● WORK REQUIRED
For this exercise, the lines from the one with "The height and" through the end of the material below must be output exactly, without pictures.

......

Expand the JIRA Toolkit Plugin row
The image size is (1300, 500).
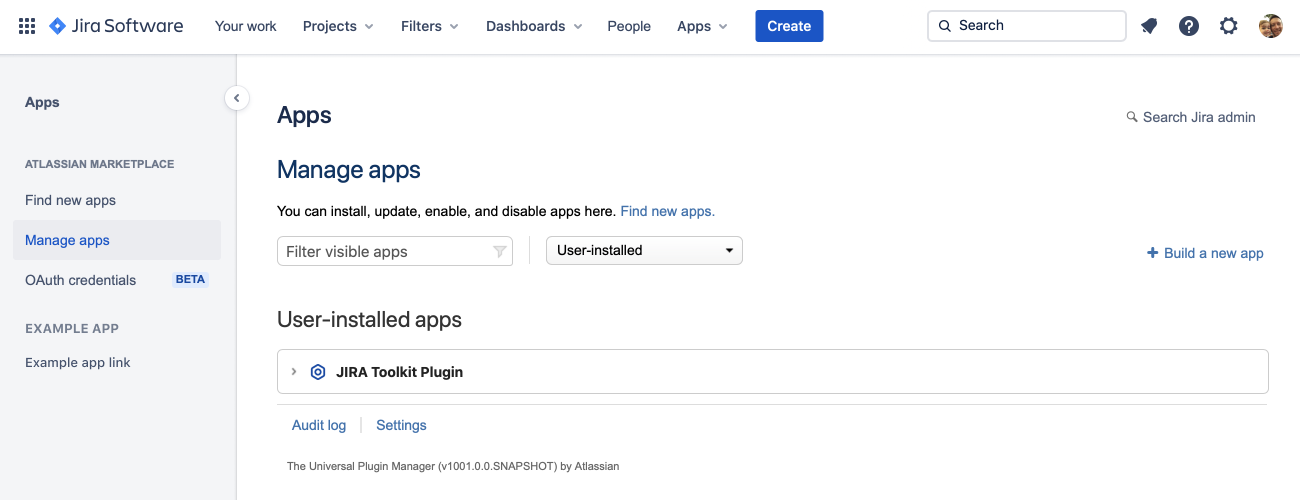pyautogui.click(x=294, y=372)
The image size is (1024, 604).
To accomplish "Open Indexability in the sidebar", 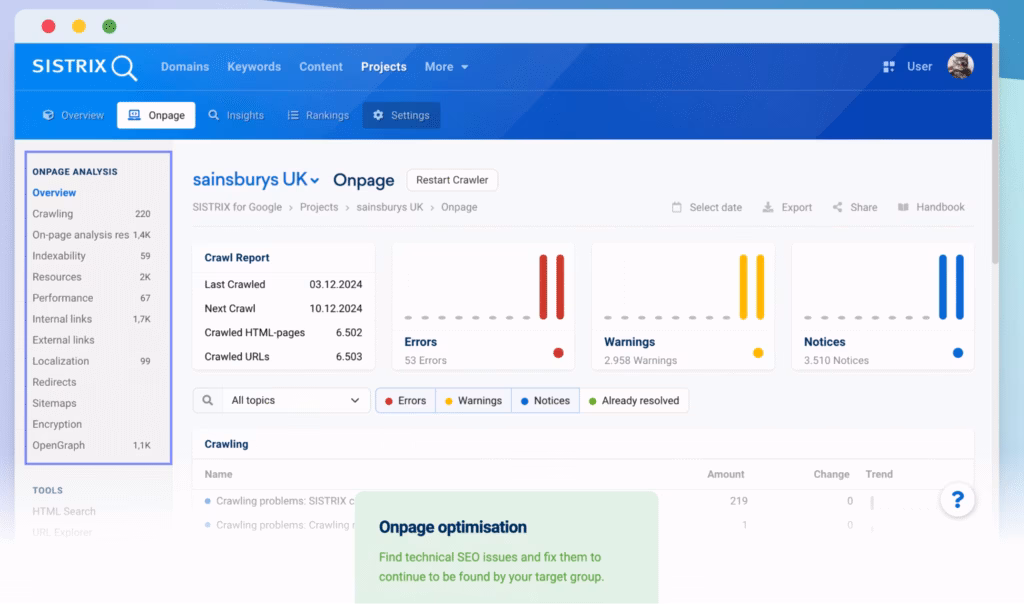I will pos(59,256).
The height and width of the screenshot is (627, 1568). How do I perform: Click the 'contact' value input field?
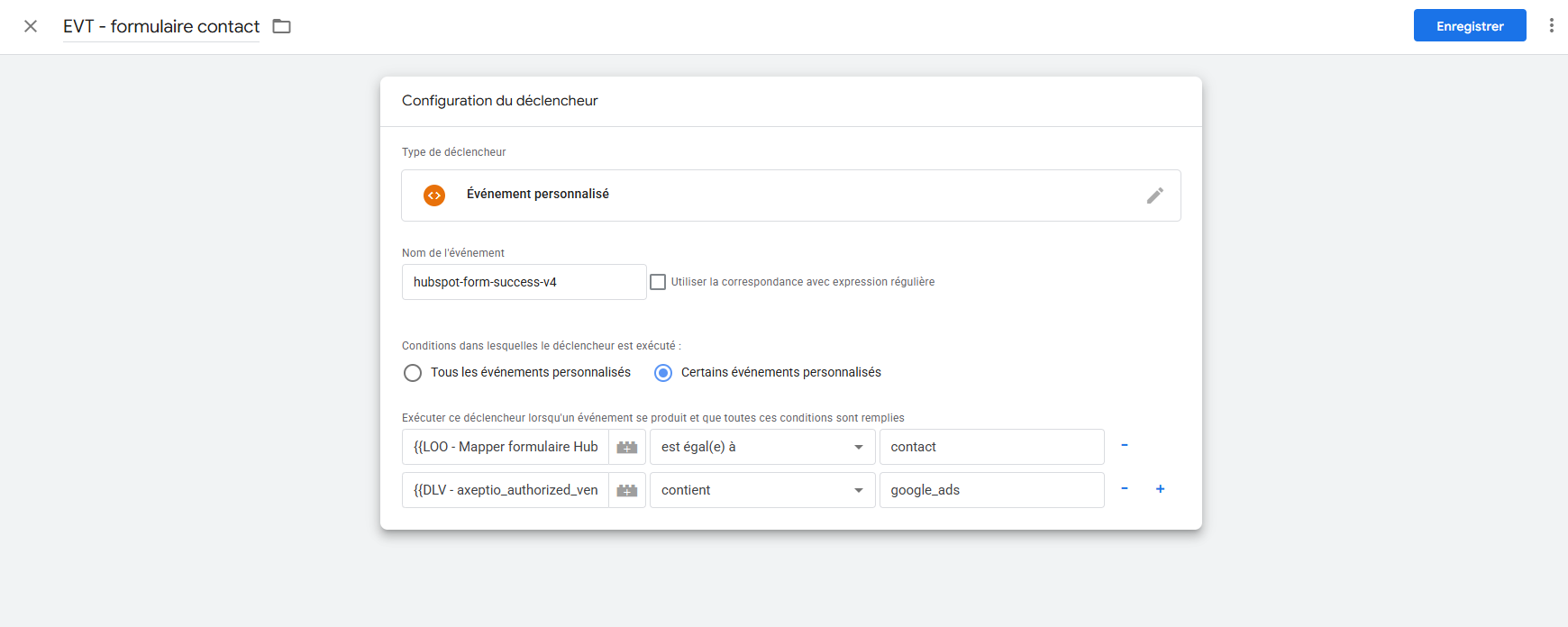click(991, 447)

......

● ANSWER SECTION
The height and width of the screenshot is (627, 1568). How do I perform: Click the 'contact' value input field?
click(991, 447)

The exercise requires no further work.